§ **Problem to work on**: Every entry below must be reproduced exactly.

(Excerpts from a dataset)
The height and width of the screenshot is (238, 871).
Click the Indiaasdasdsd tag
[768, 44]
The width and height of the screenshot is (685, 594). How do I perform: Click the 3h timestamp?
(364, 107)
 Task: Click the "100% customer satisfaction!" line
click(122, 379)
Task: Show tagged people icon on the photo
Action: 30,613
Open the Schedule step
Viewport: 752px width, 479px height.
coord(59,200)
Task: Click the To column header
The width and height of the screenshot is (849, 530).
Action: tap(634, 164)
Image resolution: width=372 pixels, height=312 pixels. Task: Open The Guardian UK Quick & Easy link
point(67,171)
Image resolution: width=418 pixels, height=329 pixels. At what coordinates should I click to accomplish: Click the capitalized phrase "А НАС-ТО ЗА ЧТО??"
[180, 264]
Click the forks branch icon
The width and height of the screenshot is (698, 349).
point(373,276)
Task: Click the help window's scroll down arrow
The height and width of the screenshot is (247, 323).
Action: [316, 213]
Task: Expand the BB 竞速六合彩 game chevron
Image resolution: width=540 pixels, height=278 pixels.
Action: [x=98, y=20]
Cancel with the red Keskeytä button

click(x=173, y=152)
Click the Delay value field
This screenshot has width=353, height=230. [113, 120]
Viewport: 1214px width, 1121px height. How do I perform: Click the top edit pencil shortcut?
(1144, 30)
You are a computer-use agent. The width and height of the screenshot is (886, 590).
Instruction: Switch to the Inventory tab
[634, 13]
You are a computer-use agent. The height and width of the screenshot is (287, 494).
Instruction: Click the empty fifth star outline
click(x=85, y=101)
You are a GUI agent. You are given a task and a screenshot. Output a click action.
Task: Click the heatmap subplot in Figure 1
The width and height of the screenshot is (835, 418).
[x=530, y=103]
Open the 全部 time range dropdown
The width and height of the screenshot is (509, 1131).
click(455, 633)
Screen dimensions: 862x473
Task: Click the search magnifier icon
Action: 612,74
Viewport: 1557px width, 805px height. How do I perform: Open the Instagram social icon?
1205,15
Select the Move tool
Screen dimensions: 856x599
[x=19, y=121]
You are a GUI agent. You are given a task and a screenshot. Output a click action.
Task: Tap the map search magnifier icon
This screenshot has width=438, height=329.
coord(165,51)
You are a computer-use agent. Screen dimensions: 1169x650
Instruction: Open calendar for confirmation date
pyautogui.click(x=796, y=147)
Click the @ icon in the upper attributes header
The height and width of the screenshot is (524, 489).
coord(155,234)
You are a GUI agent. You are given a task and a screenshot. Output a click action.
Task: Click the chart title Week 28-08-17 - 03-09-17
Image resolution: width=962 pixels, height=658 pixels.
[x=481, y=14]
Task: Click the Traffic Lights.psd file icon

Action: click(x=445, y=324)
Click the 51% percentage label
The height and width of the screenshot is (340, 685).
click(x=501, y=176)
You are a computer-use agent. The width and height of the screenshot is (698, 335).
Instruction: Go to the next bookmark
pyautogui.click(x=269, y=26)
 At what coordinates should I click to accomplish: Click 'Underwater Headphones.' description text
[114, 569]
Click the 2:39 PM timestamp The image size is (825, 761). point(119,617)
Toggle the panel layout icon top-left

§ **Your solution**:
The height and width of the screenshot is (238, 871).
Click the Indiaasdasdsd tag
[768, 44]
The width and height of the screenshot is (685, 594). How do I perform: Click the 3h timestamp?
(364, 107)
 Task: Click the "100% customer satisfaction!" line
click(122, 379)
Task: Show tagged people icon on the photo
Action: 30,613
Open the Schedule step
Viewport: 752px width, 479px height.
coord(59,200)
Task: Click the To column header
The width and height of the screenshot is (849, 530).
Action: tap(634, 164)
Image resolution: width=372 pixels, height=312 pixels. Task: Open The Guardian UK Quick & Easy link
point(67,171)
Image resolution: width=418 pixels, height=329 pixels. At what coordinates should I click to accomplish: Click the capitalized phrase "А НАС-ТО ЗА ЧТО??"
[180, 264]
Click the forks branch icon
The width and height of the screenshot is (698, 349).
point(373,276)
Task: Click the help window's scroll down arrow
The height and width of the screenshot is (247, 323).
Action: [316, 213]
Task: Expand the BB 竞速六合彩 game chevron
Image resolution: width=540 pixels, height=278 pixels.
Action: [x=98, y=20]
Cancel with the red Keskeytä button

click(x=173, y=152)
Click the Delay value field
This screenshot has width=353, height=230. [113, 120]
Viewport: 1214px width, 1121px height. How do I perform: Click the top edit pencil shortcut?
(1144, 30)
You are a computer-use agent. The width and height of the screenshot is (886, 590).
Instruction: Switch to the Inventory tab
[634, 13]
You are a computer-use agent. The height and width of the screenshot is (287, 494).
Instruction: Click the empty fifth star outline
click(x=85, y=101)
You are a GUI agent. You are given a task and a screenshot. Output a click action.
Task: Click the heatmap subplot in Figure 1
The width and height of the screenshot is (835, 418).
[x=530, y=103]
Open the 全部 time range dropdown
The width and height of the screenshot is (509, 1131).
click(455, 633)
Screen dimensions: 862x473
Task: Click the search magnifier icon
Action: 612,74
Viewport: 1557px width, 805px height. How do I perform: Open the Instagram social icon?
1205,15
Select the Move tool
Screen dimensions: 856x599
[x=19, y=121]
You are a GUI agent. You are given a task and a screenshot. Output a click action.
Task: Tap the map search magnifier icon
This screenshot has width=438, height=329.
coord(165,51)
You are a computer-use agent. Screen dimensions: 1169x650
Instruction: Open calendar for confirmation date
pyautogui.click(x=796, y=147)
Click the @ icon in the upper attributes header
The height and width of the screenshot is (524, 489).
coord(155,234)
You are a GUI agent. You are given a task and a screenshot. Output a click action.
Task: Click the chart title Week 28-08-17 - 03-09-17
Image resolution: width=962 pixels, height=658 pixels.
[x=481, y=14]
Task: Click the Traffic Lights.psd file icon

Action: click(x=445, y=324)
Click the 51% percentage label
The height and width of the screenshot is (340, 685).
click(x=501, y=176)
You are a computer-use agent. The width and height of the screenshot is (698, 335).
Instruction: Go to the next bookmark
pyautogui.click(x=269, y=26)
 At what coordinates should I click to accomplish: Click 'Underwater Headphones.' description text
[114, 569]
Click the 2:39 PM timestamp The image size is (825, 761). point(119,617)
Toggle the panel layout icon top-left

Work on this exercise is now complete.